196. New subsection 251(6) would provide that for the purposes of paragraph (5)(d), the FWC may work out whether a majority of employees want to bargain using any method the FWC considers appropriate.
197. New subsection 251(7) would apply to an employer if:
Employers and employees that are already bargaining
198. New subsection 251(8) would provide that despite subsection 251(4), the FWC may refuse to vary the authorisation if the FWC is satisfied that:
199. For the purposes of new paragraph 251(8)(b), an employer is likely to have a history of effectively bargaining in relation to one or more enterprise agreements if one or more of those resulting enterprise agreements provided for terms and conditions that were more than a marginal improvement on those contained in the relevant award (i.e. they must do more than simply pass the BOOT).The requirement would operate so that only enterprise agreements that provide genuine benefits to both the employer/s and their relevant employees would be relevant to the FWC's decision to exercise its discretion not to vary the authorisation to add the employer and its relevant employees. This discretion would not need to be relied upon where the parties have agreed (in writing) to bargain for a single-enterprise agreement as these parties would be excluded under new section 251(7) but would be relevant where the parties were bargaining for a co-operative workplaces agreement, provided the other criteria were met.
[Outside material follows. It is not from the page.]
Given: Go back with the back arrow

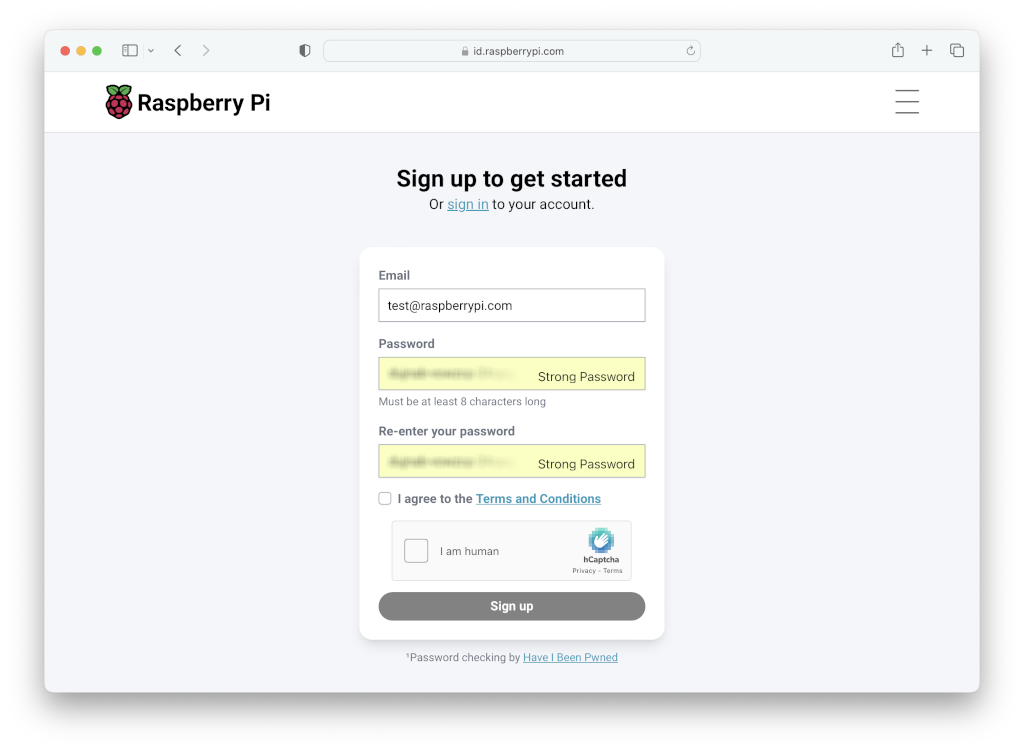Looking at the screenshot, I should [x=178, y=50].
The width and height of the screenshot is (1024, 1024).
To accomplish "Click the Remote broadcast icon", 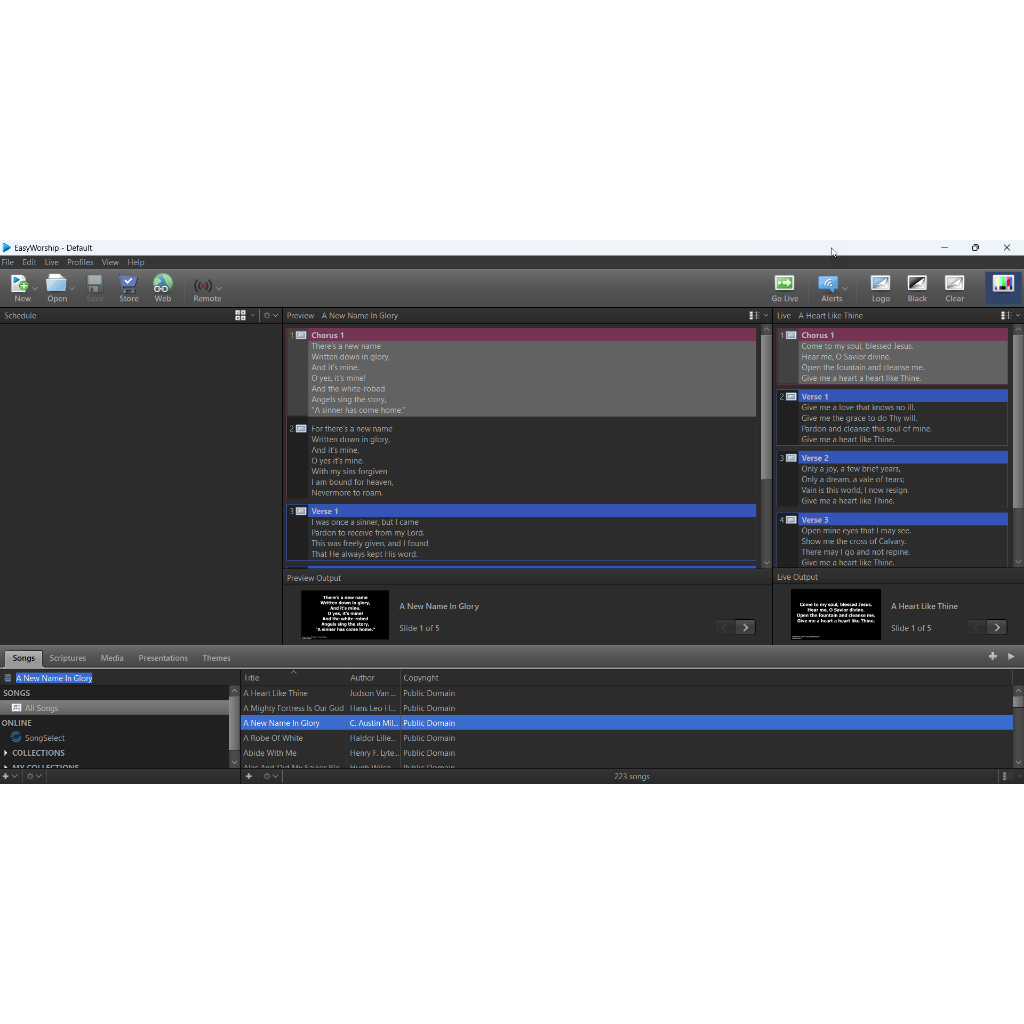I will click(203, 285).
200. Overall, new subsection 251(8) would provide the FWC discretion to refuse an application to vary a single interest employer authorisation to add a new employer, even if the requirements in new subsection 251(4) are met, if the FWC is satisfied the variation should not be made having regard to current bargaining. The subsection would uphold and respect the ability of an employer to bargain with relevant employees in appropriate circumstances.
Amendment 106: Schedule 1, Part 21, page 213 (after line 19), at the end of the Part
201. Amendment 106 would insert new item 640A into the Bill. New item 640A would repeal subsection 477(2) of the FW Act and substitute it with new subsection 477(2).
202. Existing subsection 477(1) of the FW Act applies if Part 3-3 of the FW Act (which sets out provisions for the taking of protected industrial action) permits an application to be made by a bargaining representative of an employer that will be covered by a proposed single-enterprise agreement. New subsection 477(2) would provide that if the agreement will cover more than one employer, the application may be made by a bargaining representative of an employer that will be covered by the agreement, on behalf of one or more other such bargaining representatives, if those other bargaining representatives have agreed to the application being made on their behalf. New subsection 477(2) reflects the change of a single interest employer agreement to a multi-enterprise agreement, but still acknowledges that a proposed single-enterprise agreement (in respect of which protected industrial action may be taken under Part 3-3 of the FW Act) may still cover two or more employers that wish to make a joint application.
Amendment 107: Schedule 1, item 641, page 214 (lines 6 to 7)
Amendment 108: Schedule 1, item 641, page 214 (line 9)
Amendment 109: Schedule 1, item 641, page 214 (line 13)
Amendment 110: Schedule 1, item 641, page 214 (lines 20 to 26)
Amendment 111: Schedule 1, item 641, page 215 (line 18)
Amendment 112: Schedule 1, item 641, page 216 (lines 9 to 10)
Amendment 113: Schedule 1, item 641, page 216 (lines 12 to 13)
Amendment 114: Schedule 1, item 641, page 216 (line 31)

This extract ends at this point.